Une équipe de l'Institute of Space Sciences (ICE-CSIC), affiliée à l'Institute of Space Studies of Catalonia (IEEC), s'est penchée sur la composition des astéroïdes de type C en étudiant des chondrites carbonées — des météorites rares ne représentant que 5 % des chutes sur Terre. Ces roches fragiles, souvent récupérées dans des déserts comme le Sahara ou l'Antarctique, offrent des insights sur la composition chimique et l'histoire évolutive des petits astéroïdes non différenciés, vestiges de la formation du système solaire il y a 4,56 milliards d'années.
Dirigée par l'astrophysicien Josep M. Trigo-Rodríguez, les chercheurs ont caractérisé des échantillons et utilisé la spectrométrie de masse à l'University of Castilla-La Mancha, sous la direction du professeur Jacinto Alonso-Azcárate, pour examiner les six types les plus courants de ces chondrites. « L'intérêt scientifique de chacun de ces météorites est qu'ils échantillonnent de petits astéroïdes non différenciés et fournissent des informations précieuses sur la composition chimique et l'histoire évolutive des corps dont ils proviennent », a expliqué Trigo-Rodríguez.

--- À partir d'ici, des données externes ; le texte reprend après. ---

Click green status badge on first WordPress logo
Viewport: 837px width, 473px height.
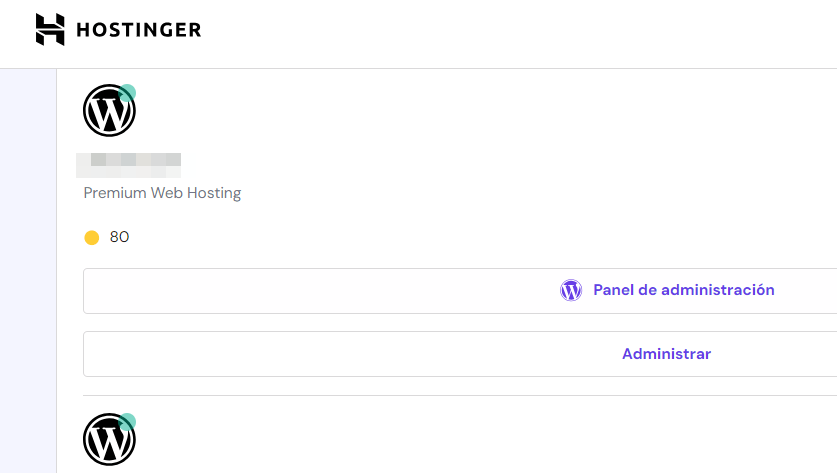127,93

L'analyse révèle que les astéroïdes varient grandement en composition en raison des collisions et de leur proximité avec le Soleil, certains étant riches en minéraux portant de l'eau mais pauvres en métaux. Bien que l'extraction d'éléments précieux de la plupart des astéroïdes semble non viable en raison de leur faible abondance, l'étude identifie les astéroïdes pristins présentant des signatures d'olivine et de spinelle comme de meilleurs candidats pour l'exploitation. Le chercheur prédoctoral Pau Grèbol Tomás a noté : « la plupart des astéroïdes ont des abondances relativement faibles d'éléments précieux, et l'objectif de notre étude a été de comprendre dans quelle mesure leur extraction serait viable ».

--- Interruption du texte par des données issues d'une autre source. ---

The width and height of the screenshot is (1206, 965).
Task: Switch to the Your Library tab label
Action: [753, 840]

Le co-auteur Jordi Ibáñez-Insa de Geosciences Barcelona a souligné les défis : « Bien que la plupart des petits astéroïdes aient des surfaces couvertes de matériau fragmenté appelé régolithe — et que cela faciliterait le retour de petites quantités d'échantillons —, développer des systèmes de collecte à grande échelle pour obtenir des bénéfices clairs est une tout autre affaire ». L'équipe plaide pour des missions de retour d'échantillons afin de confirmer les liens entre météorites et astéroïdes, ainsi que pour des avancées technologiques en extraction en faible gravité.
Trigo-Rodríguez, qui gère la collection de météorites antarctiques de la NASA à ICE-CSIC, voit un potentiel dans les astéroïdes riches en eau pour le carburant et le soutien vital, réduisant les lancements depuis la Terre pour les voyages profonds dans l'espace. Il a ajouté que de tels efforts pourraient aider à la défense planétaire en atténuant les astéroïdes dangereux. La recherche, détaillée dans un article de 2026 paru dans les Monthly Notices of the Royal Astronomical Society (DOI : 10.1093/mnras/staf1902), souligne la nécessité d'utiliser des ressources in situ dans l'exploration spatiale.